Review of the Physician's Progress Note from the Walk-In Center indicated the Child had been reclassified as an Urgent Care Patient. Physician #1 documented the Progress Note at 9:32 PM (written after the Child had been transferred to the Urgent Care/ED within the campus).. The Progress Note indicated the Chief Complaint was an accidental overdose of the medication Quanfacine which had been given at a day care center. Physician #1 indicated the Child had been administered two one milligram tablets, three times a day instead of half tablets three times a day which was the regular daily dose. Physician #1 indicated the Child was positive for dizziness and "walking funny". Physician #1 indicated the Child was well appearing, cooperative with ataxia (unsteady) gait.

Physician #1 was interviewed by telephone on 11/29/10 at 12:04 PM. Physician #1 said the Patient was evaluated one to two hours after Triage. Physician #1 said the Triage Nurse/LPN kept an eye on the Child and Poison Control was called by the Triage Nurse/LPN. Physician #1 said the Child's vital signs and neurological signs were stable and the Child's pulse rate ranged between 60 to 75 beats per minute. Physician #1 said the Child was stable and very aware making comments throughout the visit. Physician #1 said the Child's Mother reported the Child was administered two tablets instead of half tablets of Guanfacine a medication used to treat ADD.

Physician #1 did not document the specific time for the evaluation in the progress note for the Child with a complaint of a medication overdose.

CONTENT OF RECORD: ORDERS,NOTES,REPORTS

Tag No.: A0467

Based on medical record review, physician and staff interview, the Pediatric Walk-In Center Triage Nurse/LPN failed to document the assessment and appropriate interventions for one of one Pediatric Patients brought to the Center with the suspicion of a medication overdose in November 2010.

The finding are as follow:

A young child was brought to the Pediatric Walk-In Center following the suspicion of an overdose of the Child's own medication at a day care center.

Review of the Child's Registration indicated the Child arrived at the Walk-In Center at 6 PM. There was no written documentation for the Child's chief complaint entered at the time of registration.

The Patient Flow Coordinator was inteviewed in person on 11/29/10 at 1 PM. The Patient Flow Coordinator registered the Child at the Walk-In Center and informed the Mother it would be an hours wait. The Patient Flow Coordinator said the Mother was concerned the Child was usually hperactive and not usually this quiet. The Patient Flow Coordinator said Triage Nurse/LPN was told the Child was given an overdose.

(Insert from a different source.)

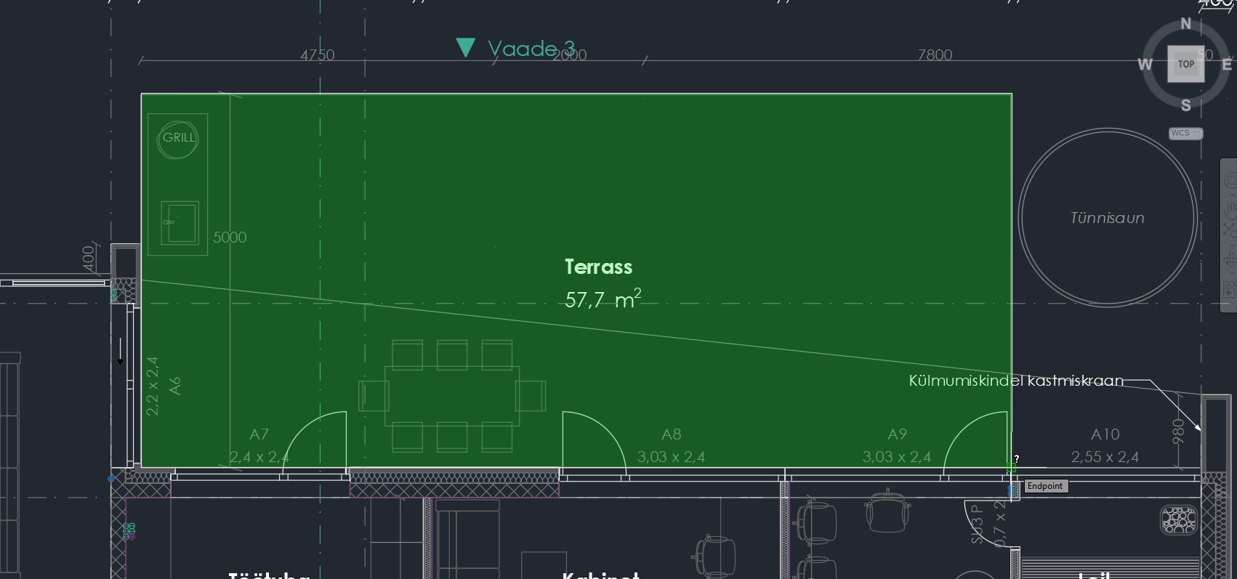Select the 57,7 m² area text

[x=603, y=299]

There was no documentation at the time of registration for the Child's chief complaint of a medication overdose. The Child was processed in the standard manner for any other walk-in patient which was drawing a lottery number.

There were no written Policies for the Walk-In Center to identify medical conditions that would require immediate attention for the pediatric population.

Continued review indicated one hour following registration, the Child was taken into thePediatric Walk-In Center Triage at 7:10 PM.

Medical Assistant #1 was interviewed in person on 11/29/10 at 11:37 AM. Medical Assistant #1 was unaware as to the reason for the Child's visit to the Walk-In Center until the Child was brought into Triage of the Walk-In Center.

The Walk-In Center Triage Nurse/Licensed Practical Nurse was interviewed on 11/29/10 at 11:15 AM. The Triage Nurse/LPN said the Child came from registration to Triage without a diagnosis/chief complaint. The Triage Nurse/LPN called the Poison Control Center and the center recommended the Child be observed for an additional three hours.

The Triage Nurse/LPN failed to document the Child's chief complaint, the medication consumed and the time the medication was given. The Triage Nurse/LPN failed to document the Child's mental status, behaviors and/or condition. At approximately 7:52 PM, the Child was then taken to the Urgent Care/ED within the campus. The Triage Nurse/LPN failed to document the measures if any for the assessment of the Child and the reason for the transfer of the Child to the Urgent Care/ED within the campus.

There was no documentation the Child was referred to the medical provider/Physician #1 in the Pediatric Walk-In Center.